The others watched as Alistair began reading from the screen. ‘Ekbom’s Syndrome, more commonly known as delusional parasitosis, is a disorder in which individuals believe they are infested with parasites, insects, or bugs, whereas in reality no such infestation is present.’ He looked up. ‘Remember his left arm? How he was always shaking and scratching it?’ Jane did. Jonson had been her boss for over a year now and she’d assumed it was a nervous tic, though it had got worse in the last few weeks. He’d started twitching his left leg too. ‘He apparently thought he had woodworm.’
Barry’s eyes narrowed. ‘That’s a bit of leap isn’t it, Alistair? How could you possibly know that?’

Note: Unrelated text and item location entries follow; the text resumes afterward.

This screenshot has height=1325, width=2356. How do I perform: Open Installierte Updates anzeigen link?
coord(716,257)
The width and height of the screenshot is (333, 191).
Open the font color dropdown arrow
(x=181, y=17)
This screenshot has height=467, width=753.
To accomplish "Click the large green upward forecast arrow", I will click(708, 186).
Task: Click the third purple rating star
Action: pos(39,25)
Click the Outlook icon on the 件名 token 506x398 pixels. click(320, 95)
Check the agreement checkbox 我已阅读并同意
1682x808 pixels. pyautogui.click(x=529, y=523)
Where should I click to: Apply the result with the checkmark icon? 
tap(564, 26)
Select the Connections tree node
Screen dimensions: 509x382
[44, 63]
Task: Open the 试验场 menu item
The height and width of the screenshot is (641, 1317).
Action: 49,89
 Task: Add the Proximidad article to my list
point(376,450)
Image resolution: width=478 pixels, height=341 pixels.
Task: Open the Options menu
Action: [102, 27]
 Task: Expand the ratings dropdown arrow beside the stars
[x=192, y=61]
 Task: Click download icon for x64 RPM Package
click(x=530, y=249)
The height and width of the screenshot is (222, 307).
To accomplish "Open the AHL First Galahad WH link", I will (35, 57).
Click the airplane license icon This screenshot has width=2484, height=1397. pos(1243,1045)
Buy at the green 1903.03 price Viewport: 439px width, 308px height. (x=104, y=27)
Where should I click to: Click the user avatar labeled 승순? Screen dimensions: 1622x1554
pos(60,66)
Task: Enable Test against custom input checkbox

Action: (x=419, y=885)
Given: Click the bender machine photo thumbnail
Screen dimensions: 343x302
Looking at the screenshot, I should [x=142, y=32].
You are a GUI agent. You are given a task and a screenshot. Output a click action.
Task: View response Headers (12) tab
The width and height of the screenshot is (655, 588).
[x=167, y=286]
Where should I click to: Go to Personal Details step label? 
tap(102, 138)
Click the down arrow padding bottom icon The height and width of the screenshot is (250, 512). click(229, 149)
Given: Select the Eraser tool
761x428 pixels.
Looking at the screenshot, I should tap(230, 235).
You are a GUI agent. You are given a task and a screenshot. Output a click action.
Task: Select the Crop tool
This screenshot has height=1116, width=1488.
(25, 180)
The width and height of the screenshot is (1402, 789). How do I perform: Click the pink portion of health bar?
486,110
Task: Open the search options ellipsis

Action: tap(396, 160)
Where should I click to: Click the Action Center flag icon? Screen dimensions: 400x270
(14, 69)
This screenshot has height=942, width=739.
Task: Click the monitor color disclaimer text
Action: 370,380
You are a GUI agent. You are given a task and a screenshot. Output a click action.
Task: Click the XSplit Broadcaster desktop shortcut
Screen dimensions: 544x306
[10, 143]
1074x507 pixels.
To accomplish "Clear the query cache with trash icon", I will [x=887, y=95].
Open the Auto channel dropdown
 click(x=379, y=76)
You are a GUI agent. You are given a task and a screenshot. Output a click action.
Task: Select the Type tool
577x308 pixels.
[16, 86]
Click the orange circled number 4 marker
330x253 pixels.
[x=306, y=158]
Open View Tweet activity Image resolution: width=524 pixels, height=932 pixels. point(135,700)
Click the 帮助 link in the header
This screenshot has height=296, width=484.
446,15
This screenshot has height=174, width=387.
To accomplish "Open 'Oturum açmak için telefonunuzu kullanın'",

‘Because they escorted him out while I was sitting there. Max on one side, Maddy on the other. Ronnie-boy kept saying ‘Mind the arm, that’s an antique,’ and stomping and shaking his leg. Reckoned the woodworm were wreaking havoc with the mahogany, and that without him, the king and Princess Caroline would have nowhere to sit.’
‘Princess Caroline?’
‘Married George IV in 1820. You can trust an old queen to know his monarchs. He said they, plural, would have nowhere to sit. Therefore, he thought he was a sofa.’
‘Why not a pew or a park bench?’
‘Fuck off, Barry.’ The retort was good-natured. ‘Anyway, before the lift arrived he had some sort of fit. Nothing major, just a bit of twitching and swearing. They sat him down, either Laurel or Hardy called an ambulance, and the other one said they should take him out the back way. The executive lift. You know, the one that goes straight to the executive car park. Can’t have old Ronnie frothing and babbling at the proles, can we? They might lose all respect for senior management. Hah!’ His laugh was ironic.
‘So, exit Ron Jonson, stage left. God knows when, or even if he’ll ever be back.’ Alistair sat forward in his seat, crossed his arms and regarded his cubicle-mates with a What do you think of that? look.
‘And that just happened, just now?’ Jane asked.
‘Not five minutes ago. You two are the first to hear.’
‘Gosh, that’s ...’ Jane didn’t really know what to say. Jonson was her boss, she reported directly to him, but he was an oleaginous man with a heightened sense of his own importance. He’d tried to slip a hand up her skirt on her first day and she’d forcefully dissuaded him. So forcefully that he never tried anything like it again. If it had been his right arm that had that tic she might have worried she’d done some permanent damage. Since then their relationship had been remote and purely professional, and on a purely professional basis she didn’t regard him as a particularly good or a particularly effective manager. Still, she didn’t wish ill on anyone, and despite Alistair’s humorous recitation, it sounded like the poor man had had some sort of breakdown.
She blinked, suddenly aware of the other two beaming at her. ‘What?’ she said.
‘She doesn’t get it, does she Barry.’
‘It’s certainly taking a while to sink in.’
Jane frowned. ‘What are you talking about?’
‘If she expects us to kowtow Barry, forget it. Alistair Downley kowtows to no one – with the possible exception of George Clooney. And then only if he asks nicely.’
‘No, I don’t think Jane’s like that,’ Barry said. ‘She wouldn’t let it go to her head.’
As he spoke, the realisation dawned on her. Jane was Ron Jonson’s deputy. With him out of the picture – on long-term sick leave or perhaps even pensioned off – she was now in charge of the whole division.